Nation at a Glance: Wireless-Only Households
January 29, 2014
"Nation at a Glance" highlights state-specific health data on timely topics of interest. In this issue, we look at data from Wireless Substitution: State-level Estimates From the National Health Interview Survey, 2012 [PDF - 400 KB].
This report updates subnational estimates of the percentage of adults (aged 18 and over) and children (under age 18) living in households that do not have a landline telephone but have at least one wireless telephone (i.e., wireless-only households). Small area statistical modeling techniques were used to estimate the prevalence of adults and children living in households with various household telephone service types for 93 disjoint geographic areas that make up the United States. This modeling was based on 2007-2012 data from the National Health Interview Survey, 2006-2011 data from the American Community Survey, and auxiliary information on the number of listed telephone lines per capita in 2007-2012.
Click on individual states to see percentages of persons in selected states who lived in wireless-only households. "Legend" allows you to view the map for adults or children in the reporting period. Clicking "Map" returns you to the full size map.

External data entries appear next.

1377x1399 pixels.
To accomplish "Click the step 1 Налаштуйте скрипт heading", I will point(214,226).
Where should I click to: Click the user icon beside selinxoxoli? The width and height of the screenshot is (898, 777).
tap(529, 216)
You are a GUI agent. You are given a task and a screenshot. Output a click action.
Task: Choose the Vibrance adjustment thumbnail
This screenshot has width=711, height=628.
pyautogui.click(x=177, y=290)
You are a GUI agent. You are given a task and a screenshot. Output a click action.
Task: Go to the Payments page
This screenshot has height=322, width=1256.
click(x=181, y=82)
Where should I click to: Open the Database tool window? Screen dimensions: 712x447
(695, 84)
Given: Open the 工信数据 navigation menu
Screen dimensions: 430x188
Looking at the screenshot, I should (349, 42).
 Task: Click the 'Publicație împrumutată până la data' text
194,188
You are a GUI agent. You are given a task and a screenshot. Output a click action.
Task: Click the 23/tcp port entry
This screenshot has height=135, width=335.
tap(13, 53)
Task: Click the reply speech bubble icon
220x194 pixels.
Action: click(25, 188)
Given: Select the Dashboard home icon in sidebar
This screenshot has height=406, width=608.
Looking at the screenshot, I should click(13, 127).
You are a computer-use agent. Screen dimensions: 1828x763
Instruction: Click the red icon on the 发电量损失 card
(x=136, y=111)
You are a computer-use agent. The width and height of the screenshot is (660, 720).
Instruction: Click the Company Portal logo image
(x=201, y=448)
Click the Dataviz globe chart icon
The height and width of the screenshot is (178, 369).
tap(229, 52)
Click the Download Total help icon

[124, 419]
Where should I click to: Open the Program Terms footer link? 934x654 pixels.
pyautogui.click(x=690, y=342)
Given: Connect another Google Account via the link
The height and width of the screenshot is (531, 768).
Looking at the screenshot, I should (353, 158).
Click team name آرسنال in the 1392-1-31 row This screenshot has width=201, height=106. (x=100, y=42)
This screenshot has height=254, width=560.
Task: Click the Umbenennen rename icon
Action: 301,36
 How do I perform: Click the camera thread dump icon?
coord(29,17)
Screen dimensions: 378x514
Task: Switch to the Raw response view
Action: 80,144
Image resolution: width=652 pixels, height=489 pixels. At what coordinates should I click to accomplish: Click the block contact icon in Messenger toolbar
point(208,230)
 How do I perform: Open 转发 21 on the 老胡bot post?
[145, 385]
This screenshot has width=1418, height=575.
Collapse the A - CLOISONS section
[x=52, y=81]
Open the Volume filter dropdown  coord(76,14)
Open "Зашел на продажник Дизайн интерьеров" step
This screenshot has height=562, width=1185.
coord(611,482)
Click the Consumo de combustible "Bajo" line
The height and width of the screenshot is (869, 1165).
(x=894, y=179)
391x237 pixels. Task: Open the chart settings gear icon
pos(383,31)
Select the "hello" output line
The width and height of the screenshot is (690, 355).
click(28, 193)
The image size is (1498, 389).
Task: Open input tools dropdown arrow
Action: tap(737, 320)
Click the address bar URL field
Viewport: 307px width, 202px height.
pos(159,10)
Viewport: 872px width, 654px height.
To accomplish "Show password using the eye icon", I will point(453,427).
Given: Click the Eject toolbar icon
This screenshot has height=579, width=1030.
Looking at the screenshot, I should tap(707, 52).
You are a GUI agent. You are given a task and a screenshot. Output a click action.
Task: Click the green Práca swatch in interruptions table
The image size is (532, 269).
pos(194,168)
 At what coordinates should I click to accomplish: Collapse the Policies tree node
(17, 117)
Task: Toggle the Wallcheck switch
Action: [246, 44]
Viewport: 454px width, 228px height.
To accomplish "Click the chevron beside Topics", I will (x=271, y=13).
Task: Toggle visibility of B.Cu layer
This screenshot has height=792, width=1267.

Not Applicable (na) - Model-based estimates for Montana, South Dakota, and Wyoming are not reported because, for at least one telephone service use category, direct estimates from the National Health Information Survey were more than double or less than one-half the synthetic estimate. These differences between two components of the model-based estimates suggest that the direct estimates for these areas may be biased. Biased estimates violate a key model-based estimation assumption.
NOTE: Estimates were calculated by NORC at the University of Chicago.